> _DIRECTIONS_
Look through the data below and output, unchanged, every line from the one holding "Where should I" through the one holding "Task: Open the video titled １４時まで集中ペックス", inclusive. Skip the pictures.

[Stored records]
- Opening Delimiter -

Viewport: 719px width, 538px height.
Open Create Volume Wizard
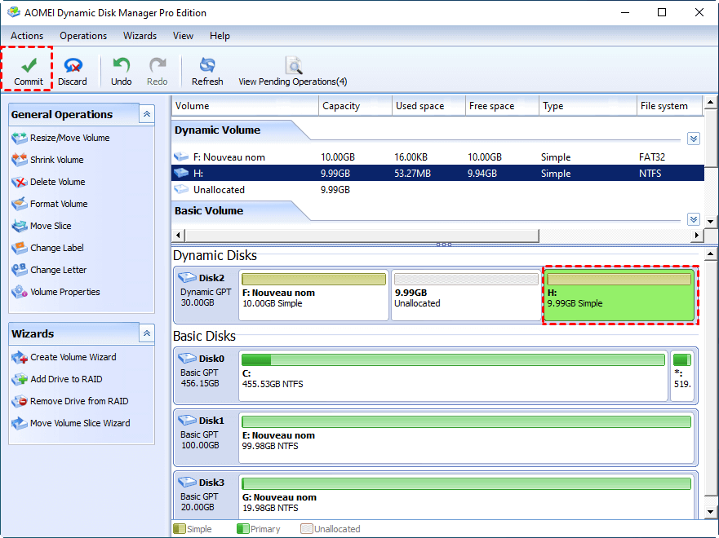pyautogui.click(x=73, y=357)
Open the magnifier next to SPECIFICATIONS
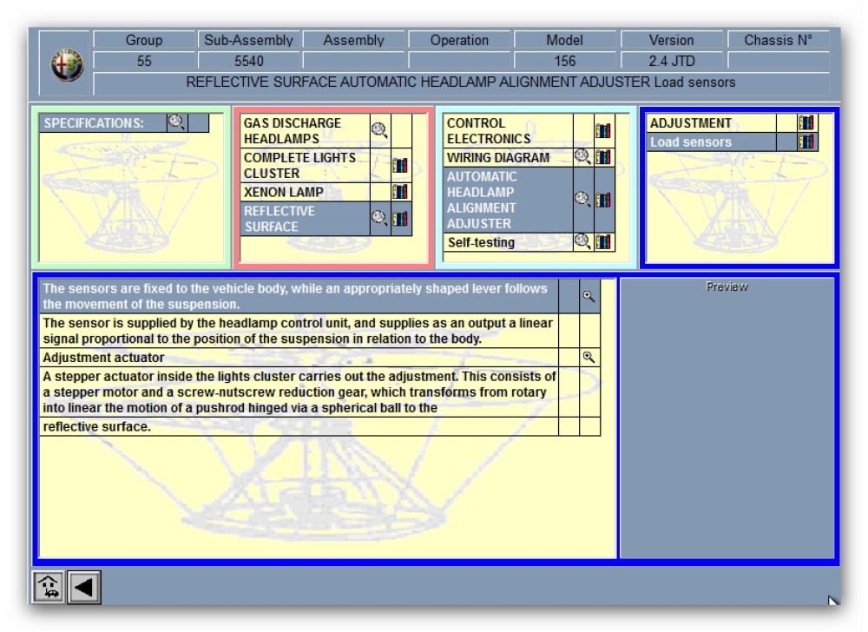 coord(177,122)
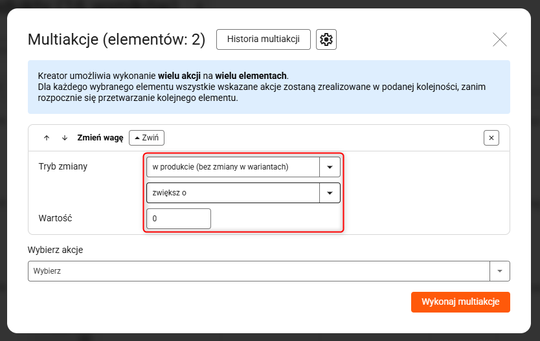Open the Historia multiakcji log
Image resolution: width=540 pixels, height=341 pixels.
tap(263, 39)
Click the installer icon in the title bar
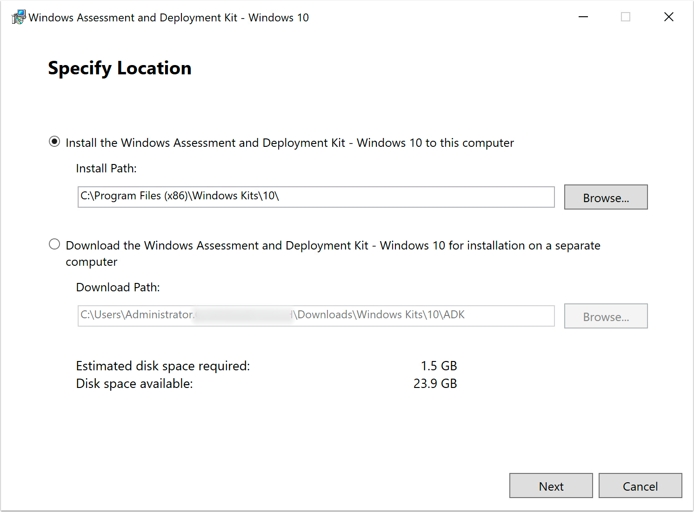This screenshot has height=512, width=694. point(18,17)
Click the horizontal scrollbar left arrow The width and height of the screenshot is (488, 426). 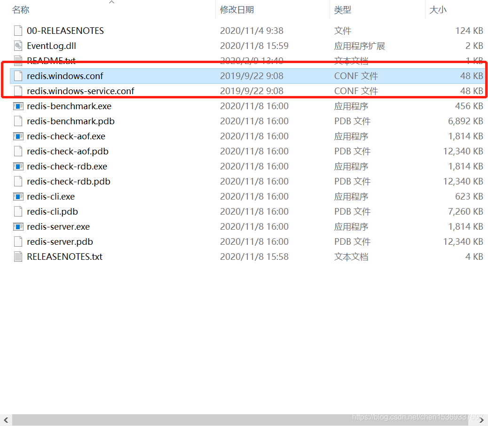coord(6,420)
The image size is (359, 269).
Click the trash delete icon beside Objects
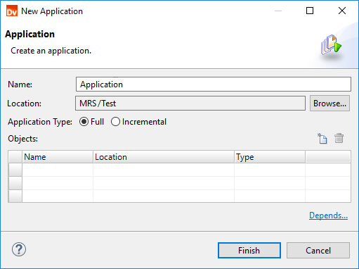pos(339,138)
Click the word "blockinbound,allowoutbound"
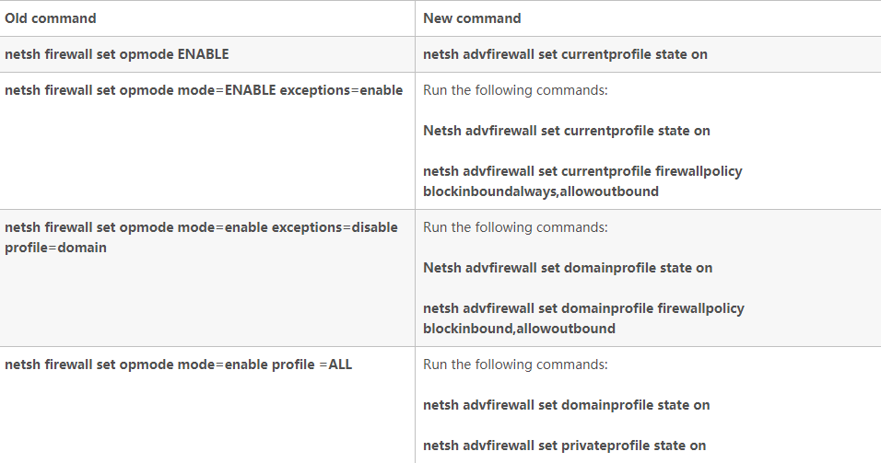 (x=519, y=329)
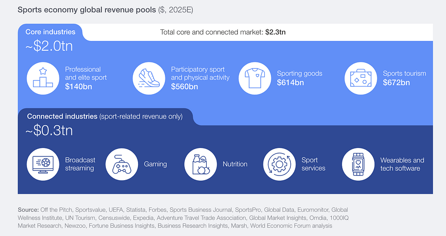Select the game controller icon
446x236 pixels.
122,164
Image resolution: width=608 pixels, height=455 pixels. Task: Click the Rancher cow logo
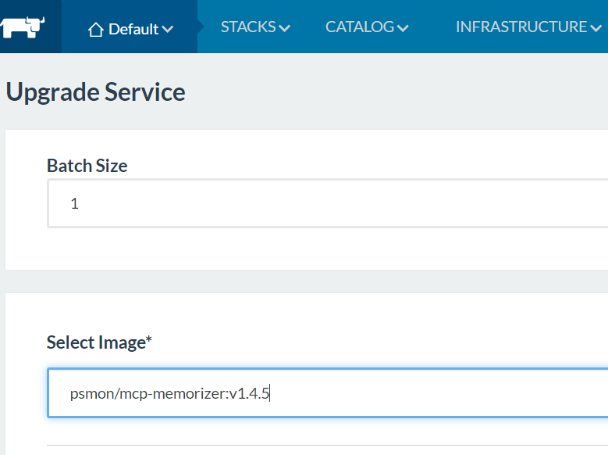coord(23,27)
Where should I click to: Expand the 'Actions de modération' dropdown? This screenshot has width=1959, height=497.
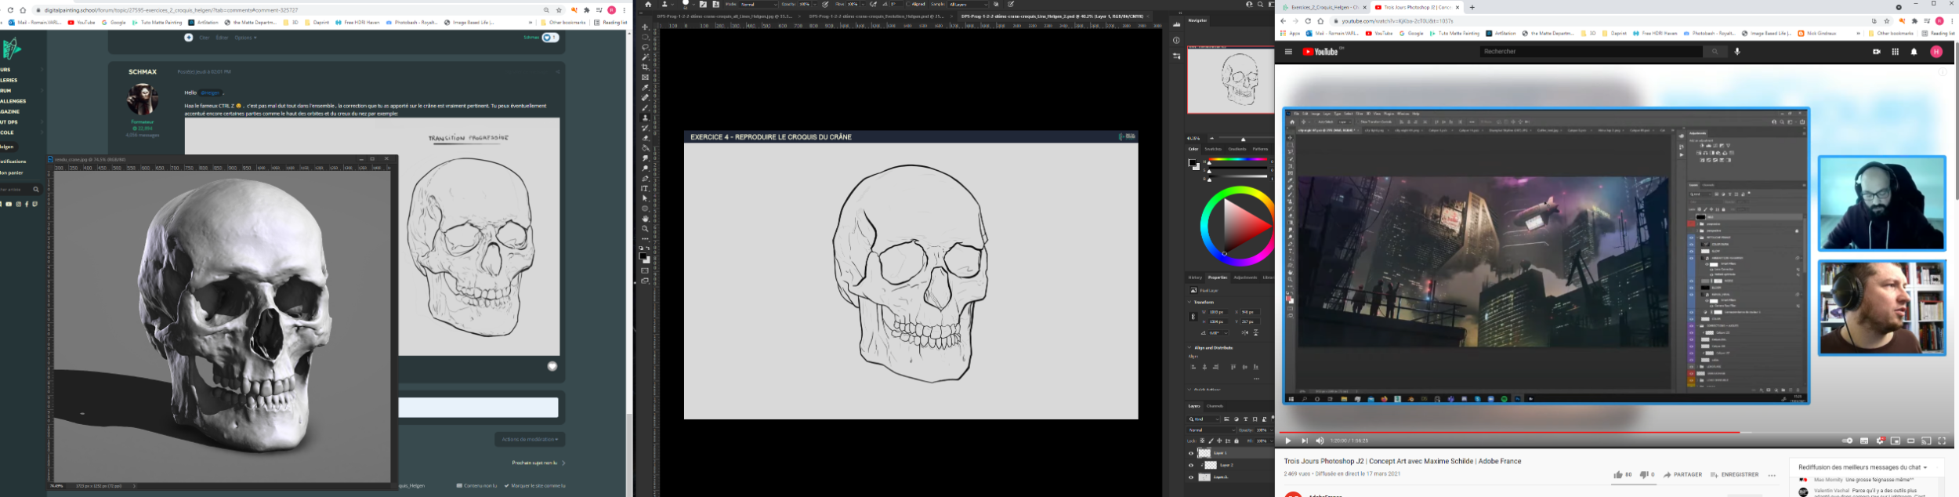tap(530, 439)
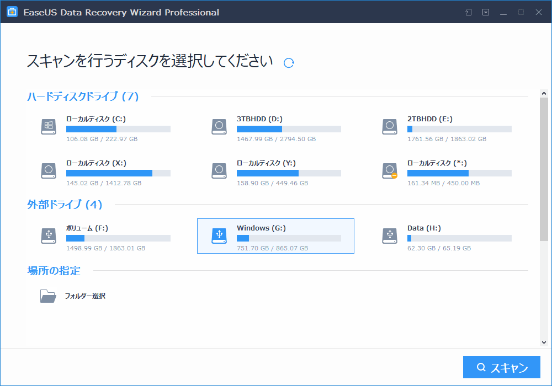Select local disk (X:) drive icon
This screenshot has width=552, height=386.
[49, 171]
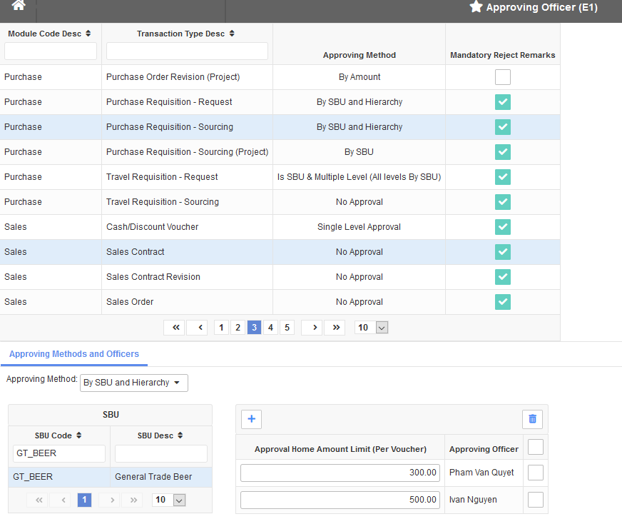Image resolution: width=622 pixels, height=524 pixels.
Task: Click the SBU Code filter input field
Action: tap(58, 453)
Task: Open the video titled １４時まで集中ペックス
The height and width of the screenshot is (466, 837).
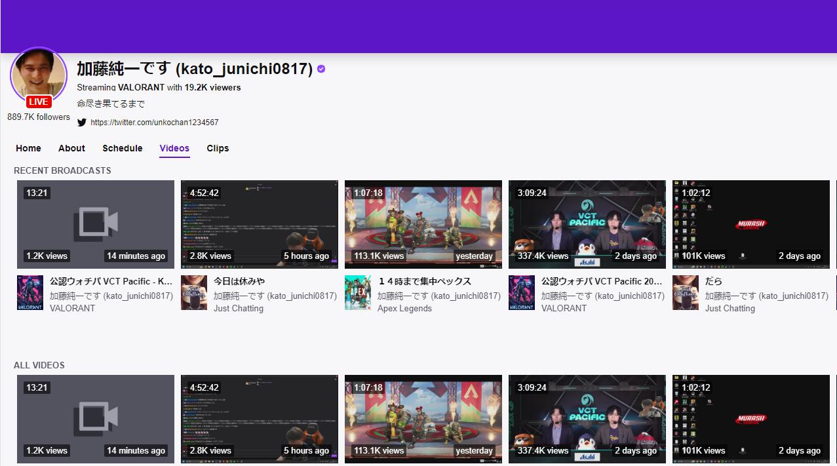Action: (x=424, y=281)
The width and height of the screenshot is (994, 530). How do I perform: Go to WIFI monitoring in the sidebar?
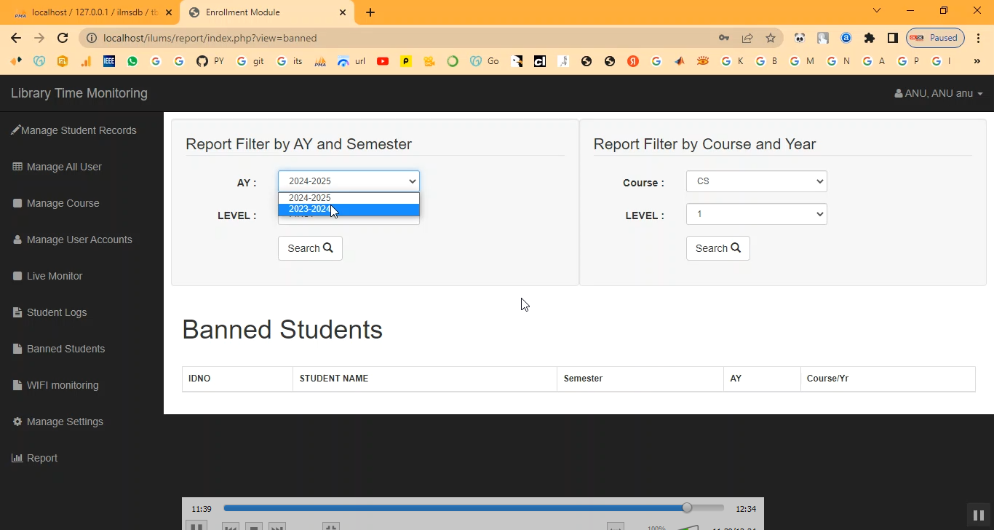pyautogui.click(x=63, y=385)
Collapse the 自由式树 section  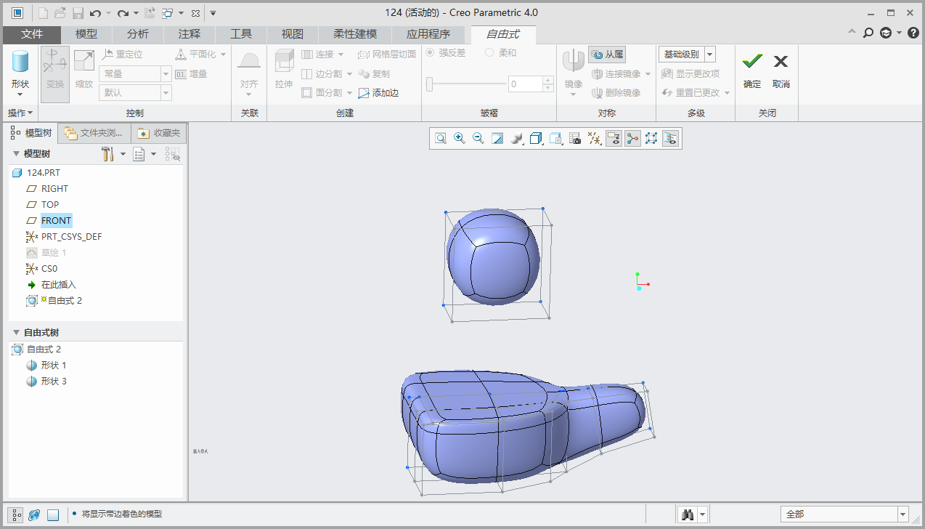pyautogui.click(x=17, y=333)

- Closing Delimiter -

> _RESULT OF THIS TASK_
Where should I click to: Expand the 'Actions de modération' dropdown? This screenshot has width=1959, height=497.
tap(530, 439)
Select local disk (X:) drive icon
This screenshot has width=552, height=386.
[49, 171]
Image resolution: width=622 pixels, height=524 pixels.
Task: Click the SBU Code filter input field
Action: tap(58, 453)
Task: Open the video titled １４時まで集中ペックス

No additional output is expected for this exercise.